Biblical Archaeology Review 19:5, September/October 1993

Herod’s Temple in East Anglia

By Kathleen Ritmeyer

There it is in the heart of the British countryside I of East Anglia: the largest, the most detailed and the most accurate model of Jerusalem’s Second Temple ever built.

Breathtakingly beautiful, the model is difficult to equate with its surroundings—not a museum or an institution of learning but a barn adjoining a 16th-century farmhouse on a place called Moat Farm. The cackling of ducks and geese that regard the moat as their home wafts gently over the air. The improbability of it all recedes into the background, however, as, through the model, we enter the world of the Second Temple in Jerusalem.

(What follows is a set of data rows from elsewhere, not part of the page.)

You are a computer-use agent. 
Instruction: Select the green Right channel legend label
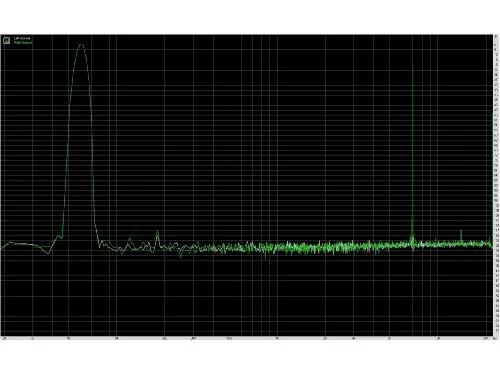coord(23,43)
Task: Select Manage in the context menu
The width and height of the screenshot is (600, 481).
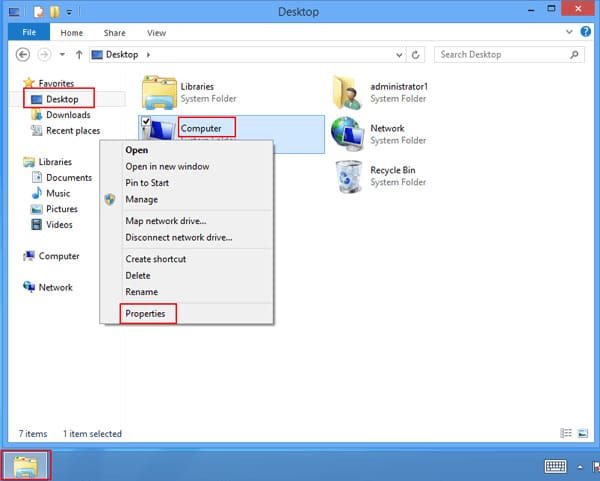Action: (x=141, y=199)
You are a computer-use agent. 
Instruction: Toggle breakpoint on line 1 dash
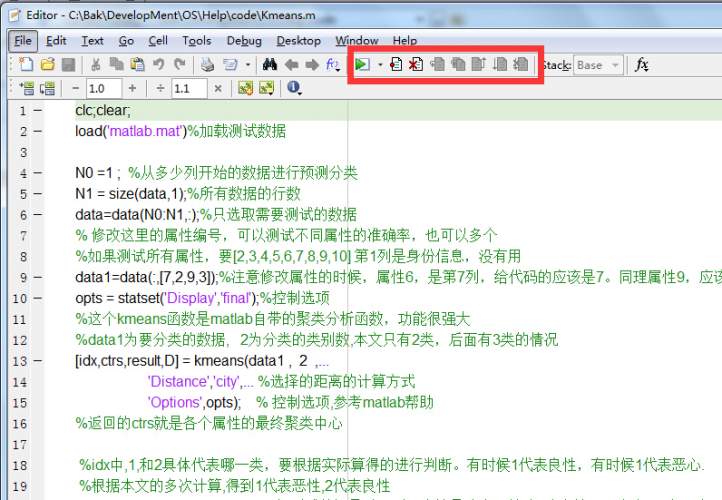point(37,110)
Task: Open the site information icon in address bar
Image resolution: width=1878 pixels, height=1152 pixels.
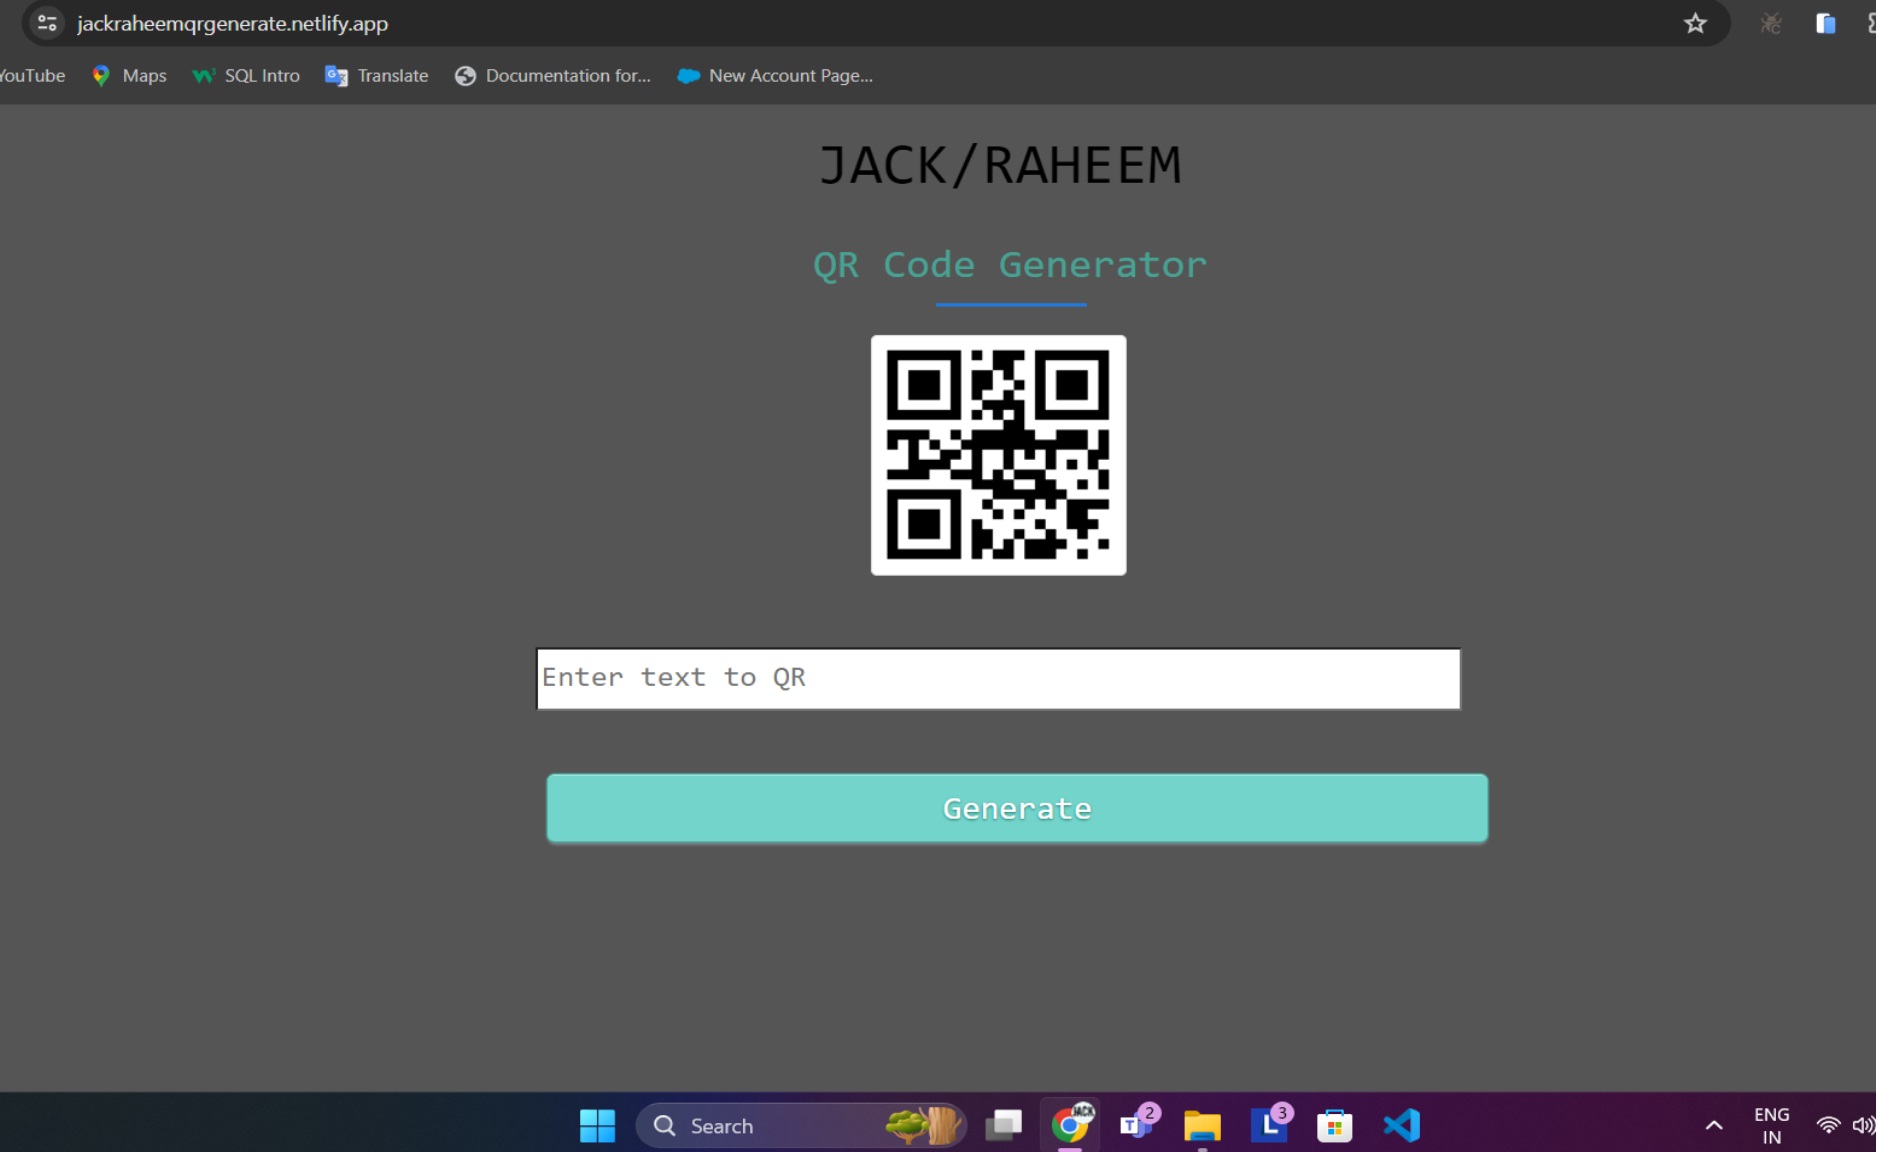Action: tap(47, 23)
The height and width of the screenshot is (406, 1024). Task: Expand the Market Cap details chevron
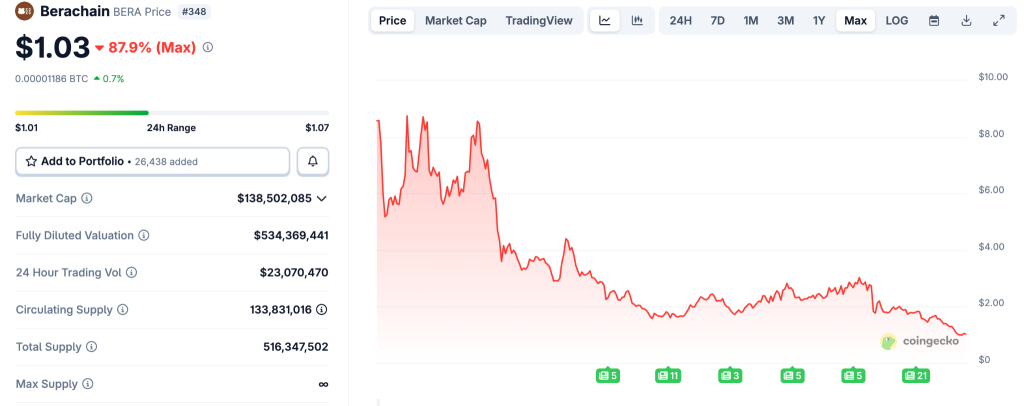322,199
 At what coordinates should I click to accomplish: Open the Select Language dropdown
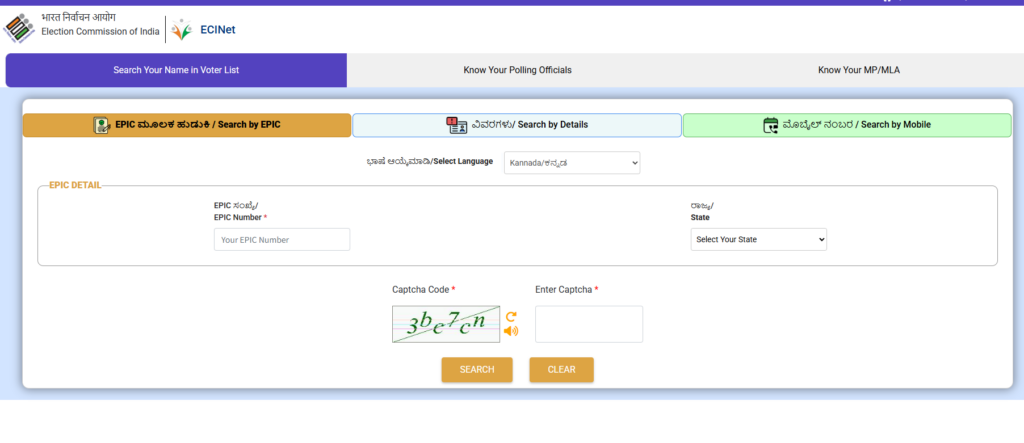(x=571, y=163)
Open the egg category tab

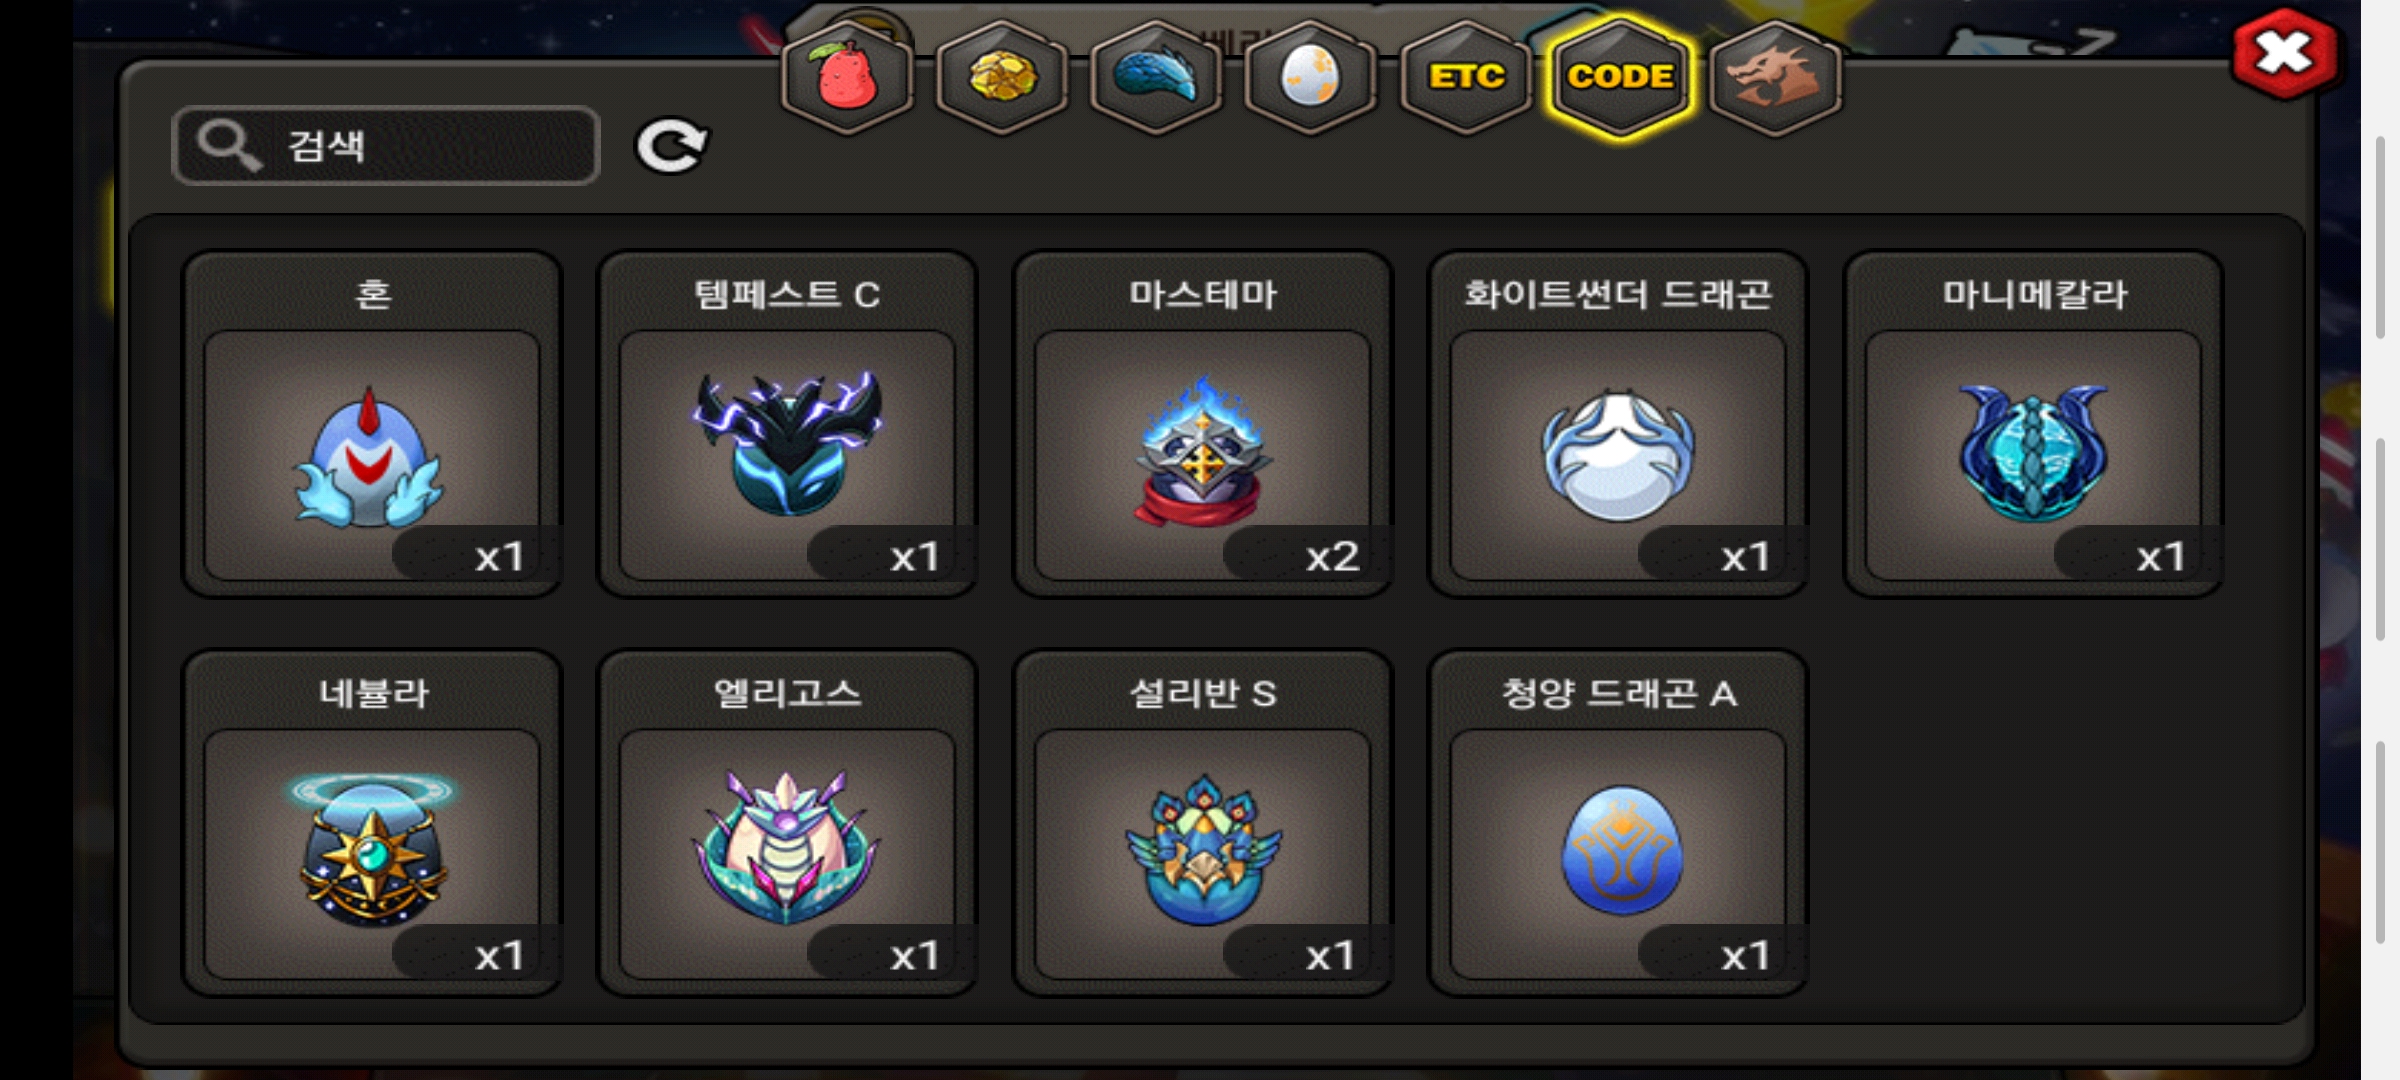(x=1310, y=77)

The model is the work of 61-year-old Alec Garrard, farmer, former house builder and Methodist laypreacher; his formal education ended at 14. Garrard has been a keen modelmaker from a young age. He built a model of a dreamhouse for his wife and a model of the Mayflower, the ship in which the English Puritans sailed to America. His model of the Biblical Tabernacle has traveled extensively, mostly to churches. As a logical follow-up to the Tabernacle model, he became interested in Herod’s Temple and looked at existing models. Finding that none of them were completely accurate, he decided to build one himself.